Raporun Türkçesi şuydu: Ali El Hemdan yerden seken kurşunun kalbine isabet etmesi sonucu ölmüştür. Afgan çocuk yaşasaydı, o ülkede yerden seken kurşunların insanları -kendisi gibi- kalbinden vurduğunu bilecekti.
Neyse Hemdan’a dönelim; savcı inanmadı rapora. Belki biraz da Cumhurbaşkanı’nın Hemdan’ın ailesine taziye telefonundan da cesaret almıştı. “Bana sokaktaki kamera görüntülerini getirin” dedi. Görüntüler geldi, CD bilgisayara takıldı, görüntü akmaya başladı. Ne polisin dediği gibi sendeleme vardı, ne yerden seken kurşun.
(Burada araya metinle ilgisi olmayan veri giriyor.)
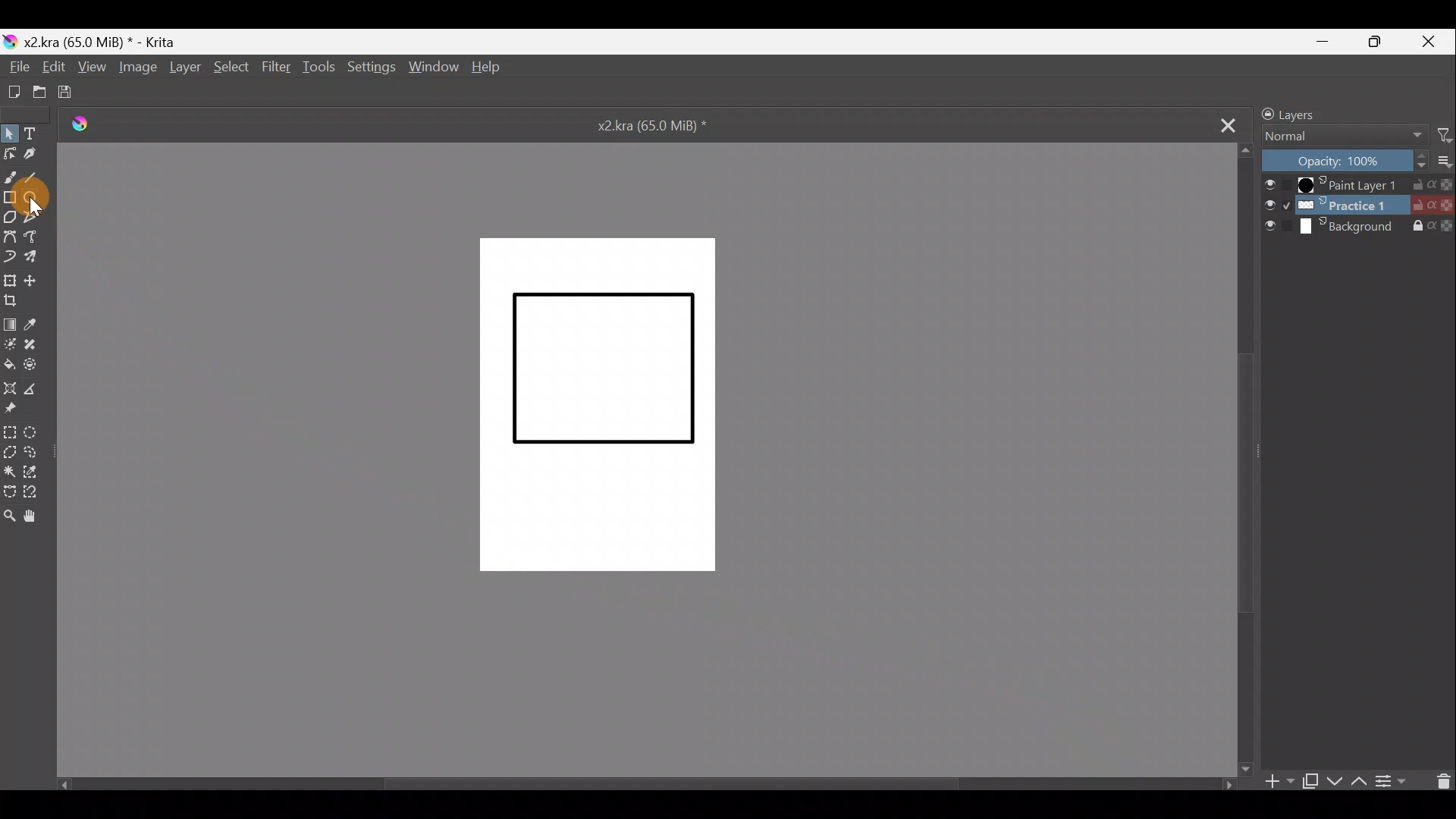 Image resolution: width=1456 pixels, height=819 pixels. Describe the element at coordinates (9, 469) in the screenshot. I see `Contiguous selection tool` at that location.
Hemdan ile polisin arasında 12-13 adım vardı Hemdan düşmeden, an öncesinde, polise bir şeyler anlatmaya çalışıyordu. Polise ceza verildi: 25 yıl. Adana Valiliğin o “resmi raporu” da dosyada öylece kaldı.
AMA KURKUT BİLİRDİ
Afgan çocuk da bilmezdi, Suriyeli Hemdan da bilmezdi ama Diyarbakırlı Kemal Kurkut bilirdi ki o ülkede mermiler yerden seker, kalplere, başlara gelir ve öldürürdü. Okumuş yazmış çocuktu, üniversitede okurdu. Ankara Gar katliamından da bilirdi ölümleri; oradan sağ kurtulmuştu.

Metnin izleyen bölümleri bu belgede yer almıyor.